NASA estima o total de biomassa e carbono florestal na Terra

Iniciativa deve ajudar ciência a compreender melhor o papel da cobertura vegetal frente às mudanças climáticas

NASA estima o total de biomassa e carbono florestal na Terra

Uma missão da Agência Espacial dos Estados Unidos (NASA) forneceu, pela primeira vez, uma estimativa quase global da biomassa florestal na superfície terrestre, quanto carbono ela armazena. O conjunto de dados permite determinar com alta precisão as incertezas das medições, ajudando a ciência climática a compreender melhor o papel da cobertura vegetal frente às mudanças climáticas.

Chamada GEDI (sigla para “Global Ecosystem Dynamics Investigation”), a missão é a primeira a fornecer uma noção bem apurada das medições. “Ou seja, para cada estimativa de 1 quilômetro de biomassa média, a missão sabe o quanto essa estimativa é confiável”, disse Ralph Dubayah, principal pesquisador.

A estimativa informa os impactos regionais e globais do plantio e desmatamento de árvores e como isso afeta o ciclo do carbono e os ecossistemas.

Instalado na Estação Espacial Internacional, o principal instrumento da GEDI é um LiDAR ((um tipo de “radar laser”) de alta resolução para refletir pulsos de laser na cobertura vegetal da Terra, criando um mapa 3D das florestas, e também das formações terrestres, com uma resolução de 1 km.

Desde que foi lançada em 2018, a GEDI coletou bilhões de medições entre 51,6 graus de latitude norte e sul (nais ou menos entre Londres e as Ilhas Malvinas, respectivamente).
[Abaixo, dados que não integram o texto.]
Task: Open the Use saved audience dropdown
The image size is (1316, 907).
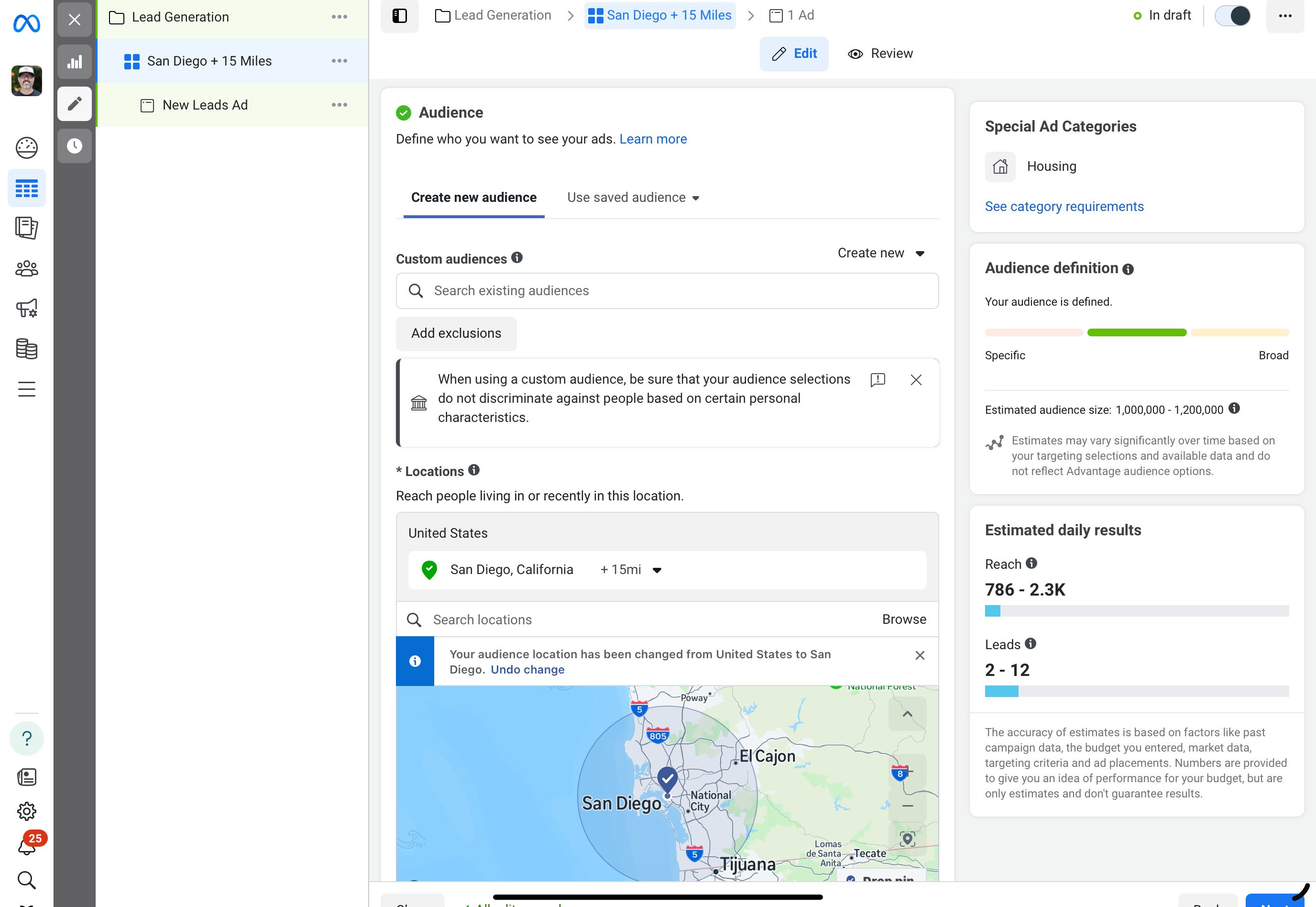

Esses dados, quando combinados a medições aéreas e terrestres, revelam a quantidade de vegetação em cada área específica do globo.

Importante para a ciência climática

Dubayah explica que a maior incerteza é não saber, exatamente, o quanto de carbono é armazenado pelas florestas. Os vegetais usam o carbono atmosférico para crescer, mas é necessário saber o quanto desse elemento pode ser liberado pelo desmatamento e incêndios.

A equipe também descobriu que a estimativa da GEDI concordava com os inventários florestais elaborados pela Organização das Nações Unidas para Agricultura e Alimentação e pelo Inventário e Análise Florestal do Serviço Florestal dos EUA.

John Armston, líder de validação e calibração do GEDI, diz que muitos países com vegetação tropical não possuem inventários florestais nacionais. Por isso o levantamento da missão apoiará relatórios climáticos dessas nações, entre outras aplicações da ciência climática.

A missão GEDI foi estendida em mais um ano, portanto, continuará mapeando a vegetação global até janeiro de 2023. A equipe acredita que esse tempo será o suficiente para apoiar o lançamento da próxima geração de LiDAR e radar, como o NISAR,desenvolvido pela NASA e pela agência espacial da Índia (ISRO).